● **INPUT FOR THIS TASK**:
======

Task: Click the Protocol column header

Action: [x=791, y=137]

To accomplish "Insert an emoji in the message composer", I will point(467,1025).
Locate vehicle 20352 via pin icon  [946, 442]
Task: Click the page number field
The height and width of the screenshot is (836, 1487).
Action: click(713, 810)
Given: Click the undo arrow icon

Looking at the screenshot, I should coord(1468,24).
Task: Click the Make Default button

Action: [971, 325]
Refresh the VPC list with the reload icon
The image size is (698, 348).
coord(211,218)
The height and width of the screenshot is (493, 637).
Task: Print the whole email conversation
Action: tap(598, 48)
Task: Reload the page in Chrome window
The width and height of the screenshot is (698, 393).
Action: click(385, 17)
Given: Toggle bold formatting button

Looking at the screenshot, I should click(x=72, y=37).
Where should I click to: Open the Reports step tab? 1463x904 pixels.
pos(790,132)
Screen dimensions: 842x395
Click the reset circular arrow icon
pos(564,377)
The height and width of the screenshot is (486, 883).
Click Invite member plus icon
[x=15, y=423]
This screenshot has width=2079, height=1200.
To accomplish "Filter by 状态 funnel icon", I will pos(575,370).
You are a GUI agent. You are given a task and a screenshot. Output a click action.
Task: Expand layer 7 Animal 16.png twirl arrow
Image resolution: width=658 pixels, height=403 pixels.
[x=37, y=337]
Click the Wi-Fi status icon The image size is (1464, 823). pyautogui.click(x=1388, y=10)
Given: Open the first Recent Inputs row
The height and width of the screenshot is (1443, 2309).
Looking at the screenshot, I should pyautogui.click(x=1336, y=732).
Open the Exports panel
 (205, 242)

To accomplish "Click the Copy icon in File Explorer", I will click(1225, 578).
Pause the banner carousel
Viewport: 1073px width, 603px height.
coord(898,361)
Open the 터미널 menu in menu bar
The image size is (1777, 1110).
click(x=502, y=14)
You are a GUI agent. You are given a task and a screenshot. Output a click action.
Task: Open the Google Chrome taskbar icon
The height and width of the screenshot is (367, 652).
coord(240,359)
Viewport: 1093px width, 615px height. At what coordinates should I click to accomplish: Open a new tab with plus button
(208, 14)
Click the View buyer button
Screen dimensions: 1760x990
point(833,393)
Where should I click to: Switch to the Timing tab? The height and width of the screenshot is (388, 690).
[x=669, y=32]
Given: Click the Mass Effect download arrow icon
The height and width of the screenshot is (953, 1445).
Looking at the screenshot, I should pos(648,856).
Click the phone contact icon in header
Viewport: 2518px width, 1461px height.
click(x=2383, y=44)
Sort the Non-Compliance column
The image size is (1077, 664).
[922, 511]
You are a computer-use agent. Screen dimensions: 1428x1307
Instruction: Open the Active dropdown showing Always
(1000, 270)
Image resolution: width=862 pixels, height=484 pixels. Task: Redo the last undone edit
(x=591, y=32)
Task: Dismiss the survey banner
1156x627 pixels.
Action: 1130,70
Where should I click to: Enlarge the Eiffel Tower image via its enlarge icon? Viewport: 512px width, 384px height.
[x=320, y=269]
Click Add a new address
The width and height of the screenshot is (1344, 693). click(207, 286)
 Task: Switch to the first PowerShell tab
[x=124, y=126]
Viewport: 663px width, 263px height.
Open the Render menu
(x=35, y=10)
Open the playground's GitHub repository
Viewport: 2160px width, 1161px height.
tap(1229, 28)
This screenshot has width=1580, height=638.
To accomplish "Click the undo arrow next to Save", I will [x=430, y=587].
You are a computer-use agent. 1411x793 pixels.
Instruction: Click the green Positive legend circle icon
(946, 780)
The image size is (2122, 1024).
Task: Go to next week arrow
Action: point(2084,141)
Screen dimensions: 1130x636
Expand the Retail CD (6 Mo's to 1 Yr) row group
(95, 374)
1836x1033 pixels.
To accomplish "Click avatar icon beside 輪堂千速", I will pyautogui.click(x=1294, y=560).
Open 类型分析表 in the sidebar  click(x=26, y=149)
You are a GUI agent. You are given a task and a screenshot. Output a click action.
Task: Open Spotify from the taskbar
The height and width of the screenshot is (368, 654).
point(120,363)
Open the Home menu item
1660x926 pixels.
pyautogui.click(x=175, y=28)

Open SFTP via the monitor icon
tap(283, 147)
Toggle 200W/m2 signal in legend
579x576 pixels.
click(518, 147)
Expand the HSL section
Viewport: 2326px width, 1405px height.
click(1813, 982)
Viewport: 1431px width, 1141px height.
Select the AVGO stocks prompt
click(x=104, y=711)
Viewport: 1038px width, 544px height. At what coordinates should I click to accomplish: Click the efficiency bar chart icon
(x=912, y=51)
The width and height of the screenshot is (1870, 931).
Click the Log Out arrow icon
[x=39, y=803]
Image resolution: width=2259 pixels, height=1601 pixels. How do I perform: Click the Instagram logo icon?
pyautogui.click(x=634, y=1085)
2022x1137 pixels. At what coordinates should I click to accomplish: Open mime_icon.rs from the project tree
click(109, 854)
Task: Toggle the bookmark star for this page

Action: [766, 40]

======

● **WORK TO COMPLETE**: Please return all of the entries shown above, exactly as they stand.

● **WRITTEN ANSWER**:
Task: Click the Protocol column header

Action: [x=791, y=137]

To accomplish "Insert an emoji in the message composer", I will point(467,1025).
Locate vehicle 20352 via pin icon  [946, 442]
Task: Click the page number field
The height and width of the screenshot is (836, 1487).
Action: click(713, 810)
Given: Click the undo arrow icon

Looking at the screenshot, I should coord(1468,24).
Task: Click the Make Default button

Action: [971, 325]
Refresh the VPC list with the reload icon
The image size is (698, 348).
coord(211,218)
The height and width of the screenshot is (493, 637).
Task: Print the whole email conversation
Action: tap(598, 48)
Task: Reload the page in Chrome window
The width and height of the screenshot is (698, 393).
Action: click(385, 17)
Given: Toggle bold formatting button

Looking at the screenshot, I should click(x=72, y=37).
Where should I click to: Open the Reports step tab? 1463x904 pixels.
pos(790,132)
Screen dimensions: 842x395
Click the reset circular arrow icon
pos(564,377)
The height and width of the screenshot is (486, 883).
Click Invite member plus icon
[x=15, y=423]
This screenshot has width=2079, height=1200.
To accomplish "Filter by 状态 funnel icon", I will pos(575,370).
You are a GUI agent. You are given a task and a screenshot. Output a click action.
Task: Expand layer 7 Animal 16.png twirl arrow
Image resolution: width=658 pixels, height=403 pixels.
[x=37, y=337]
Click the Wi-Fi status icon The image size is (1464, 823). pyautogui.click(x=1388, y=10)
Given: Open the first Recent Inputs row
The height and width of the screenshot is (1443, 2309).
Looking at the screenshot, I should pyautogui.click(x=1336, y=732).
Open the Exports panel
 (205, 242)

To accomplish "Click the Copy icon in File Explorer", I will click(1225, 578).
Pause the banner carousel
Viewport: 1073px width, 603px height.
coord(898,361)
Open the 터미널 menu in menu bar
The image size is (1777, 1110).
click(x=502, y=14)
You are a GUI agent. You are given a task and a screenshot. Output a click action.
Task: Open the Google Chrome taskbar icon
The height and width of the screenshot is (367, 652).
coord(240,359)
Viewport: 1093px width, 615px height. At what coordinates should I click to accomplish: Open a new tab with plus button
(208, 14)
Click the View buyer button
Screen dimensions: 1760x990
point(833,393)
Where should I click to: Switch to the Timing tab? The height and width of the screenshot is (388, 690).
[x=669, y=32]
Given: Click the Mass Effect download arrow icon
The height and width of the screenshot is (953, 1445).
Looking at the screenshot, I should pos(648,856).
Click the phone contact icon in header
Viewport: 2518px width, 1461px height.
click(x=2383, y=44)
Sort the Non-Compliance column
The image size is (1077, 664).
[922, 511]
You are a computer-use agent. Screen dimensions: 1428x1307
Instruction: Open the Active dropdown showing Always
(1000, 270)
Image resolution: width=862 pixels, height=484 pixels. Task: Redo the last undone edit
(x=591, y=32)
Task: Dismiss the survey banner
1156x627 pixels.
Action: 1130,70
Where should I click to: Enlarge the Eiffel Tower image via its enlarge icon? Viewport: 512px width, 384px height.
[x=320, y=269]
Click Add a new address
The width and height of the screenshot is (1344, 693). click(207, 286)
 Task: Switch to the first PowerShell tab
[x=124, y=126]
Viewport: 663px width, 263px height.
Open the Render menu
(x=35, y=10)
Open the playground's GitHub repository
Viewport: 2160px width, 1161px height.
tap(1229, 28)
This screenshot has width=1580, height=638.
To accomplish "Click the undo arrow next to Save", I will [x=430, y=587].
You are a computer-use agent. 1411x793 pixels.
Instruction: Click the green Positive legend circle icon
(946, 780)
The image size is (2122, 1024).
Task: Go to next week arrow
Action: point(2084,141)
Screen dimensions: 1130x636
Expand the Retail CD (6 Mo's to 1 Yr) row group
(95, 374)
1836x1033 pixels.
To accomplish "Click avatar icon beside 輪堂千速", I will pyautogui.click(x=1294, y=560).
Open 类型分析表 in the sidebar  click(x=26, y=149)
You are a GUI agent. You are given a task and a screenshot. Output a click action.
Task: Open Spotify from the taskbar
The height and width of the screenshot is (368, 654).
point(120,363)
Open the Home menu item
1660x926 pixels.
pyautogui.click(x=175, y=28)

Open SFTP via the monitor icon
tap(283, 147)
Toggle 200W/m2 signal in legend
579x576 pixels.
click(518, 147)
Expand the HSL section
Viewport: 2326px width, 1405px height.
click(1813, 982)
Viewport: 1431px width, 1141px height.
Select the AVGO stocks prompt
click(x=104, y=711)
Viewport: 1038px width, 544px height. At what coordinates should I click to accomplish: Click the efficiency bar chart icon
(x=912, y=51)
The width and height of the screenshot is (1870, 931).
Click the Log Out arrow icon
[x=39, y=803]
Image resolution: width=2259 pixels, height=1601 pixels. How do I perform: Click the Instagram logo icon?
pyautogui.click(x=634, y=1085)
2022x1137 pixels. At what coordinates should I click to accomplish: Open mime_icon.rs from the project tree
click(109, 854)
Task: Toggle the bookmark star for this page

Action: [766, 40]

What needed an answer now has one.